━━━ Entries supplied

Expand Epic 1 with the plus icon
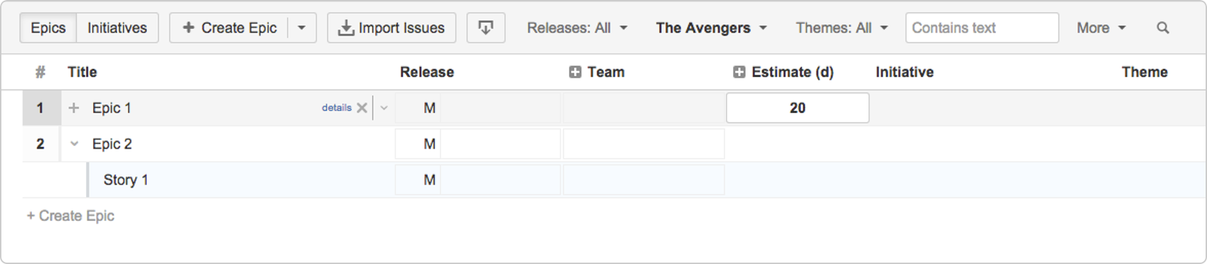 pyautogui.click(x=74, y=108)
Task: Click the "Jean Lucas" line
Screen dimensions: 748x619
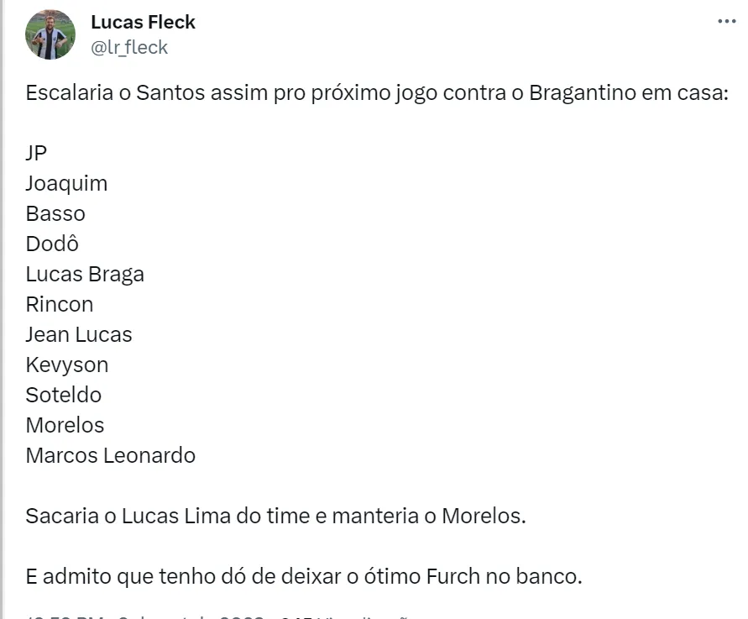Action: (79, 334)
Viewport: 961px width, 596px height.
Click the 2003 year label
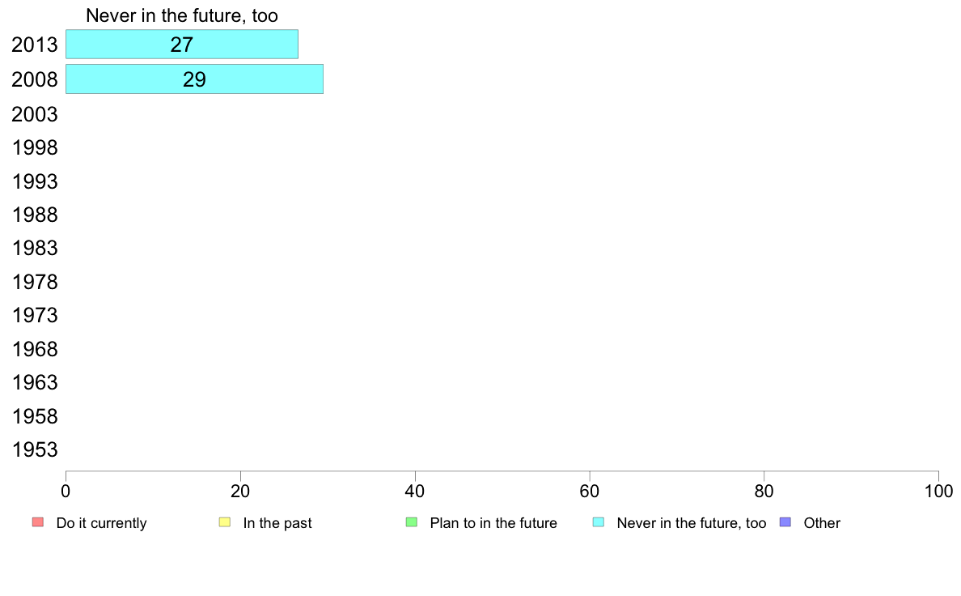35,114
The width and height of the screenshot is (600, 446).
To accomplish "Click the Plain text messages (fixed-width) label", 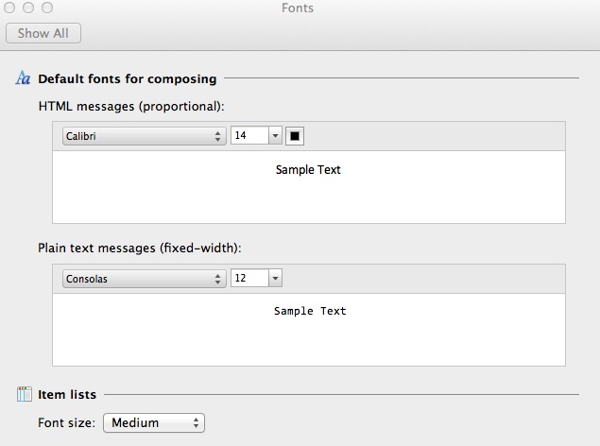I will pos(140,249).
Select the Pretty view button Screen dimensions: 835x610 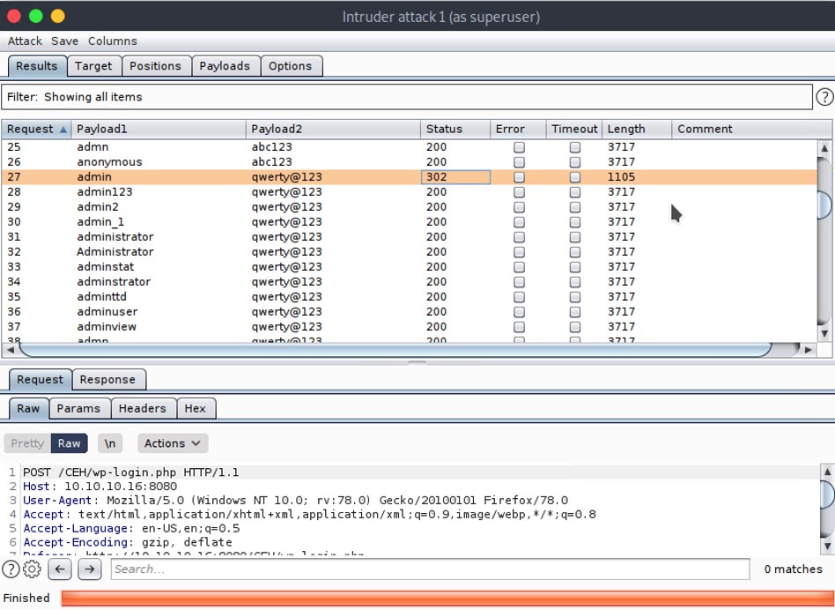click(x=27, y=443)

━━━━━━
━━━ Entries supplied

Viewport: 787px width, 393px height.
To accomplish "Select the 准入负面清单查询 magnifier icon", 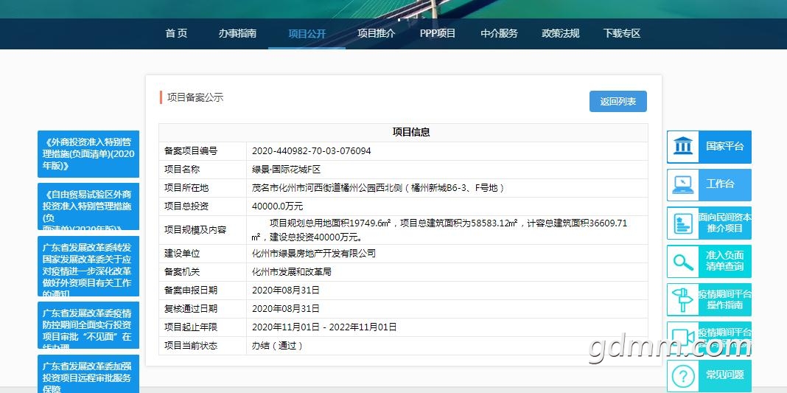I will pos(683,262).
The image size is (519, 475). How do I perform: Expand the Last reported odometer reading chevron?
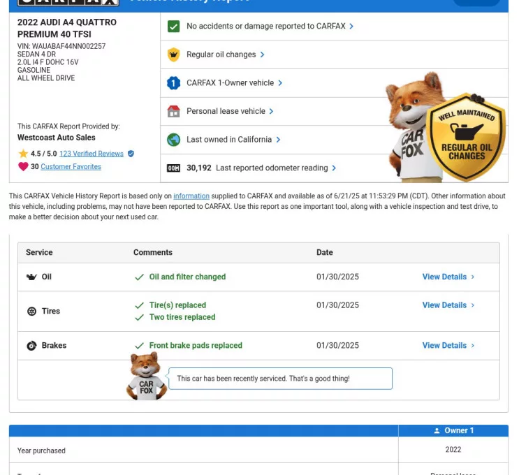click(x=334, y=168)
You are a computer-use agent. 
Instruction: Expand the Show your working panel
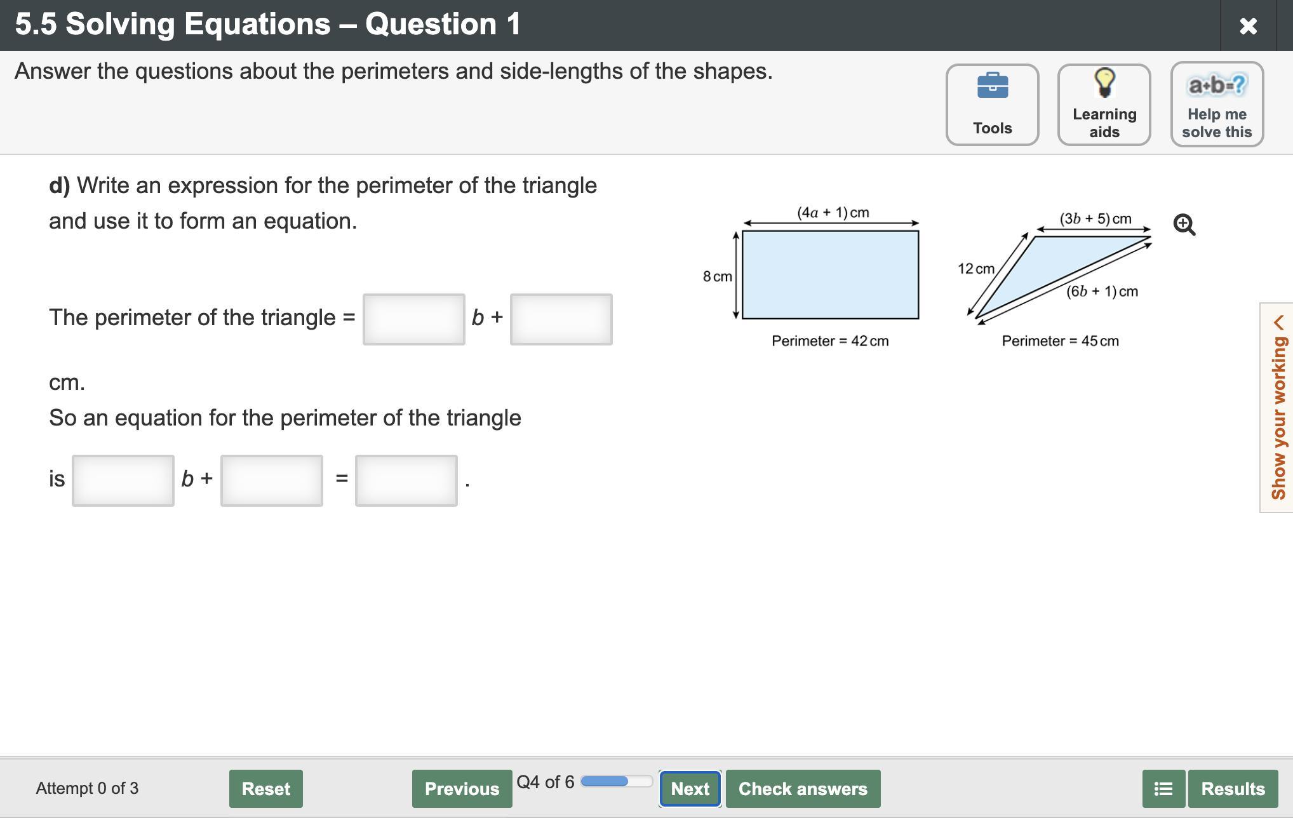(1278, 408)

━━━━━━
━━━ Entries supplied

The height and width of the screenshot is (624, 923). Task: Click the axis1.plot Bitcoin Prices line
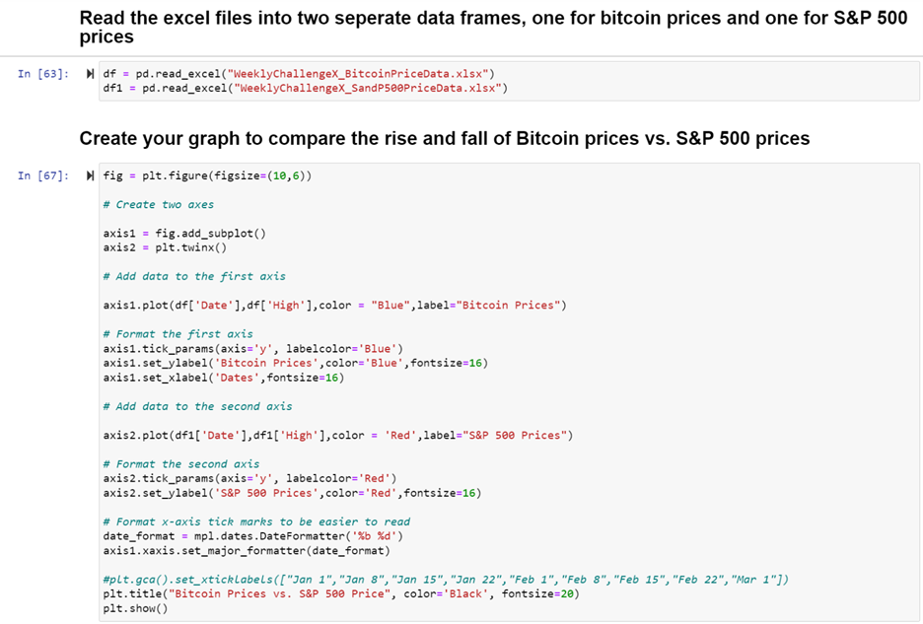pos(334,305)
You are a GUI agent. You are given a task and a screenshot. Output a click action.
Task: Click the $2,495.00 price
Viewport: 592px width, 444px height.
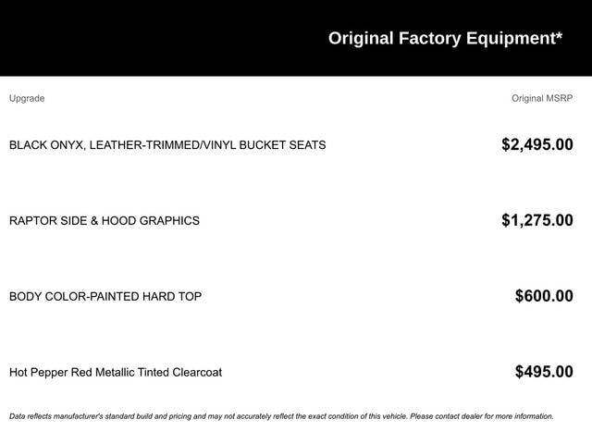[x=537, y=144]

━━━━━━

* _Try it_
Your reply is to be the number of lines above in which the word "agent" appears, and nothing else.

* _Answer_
2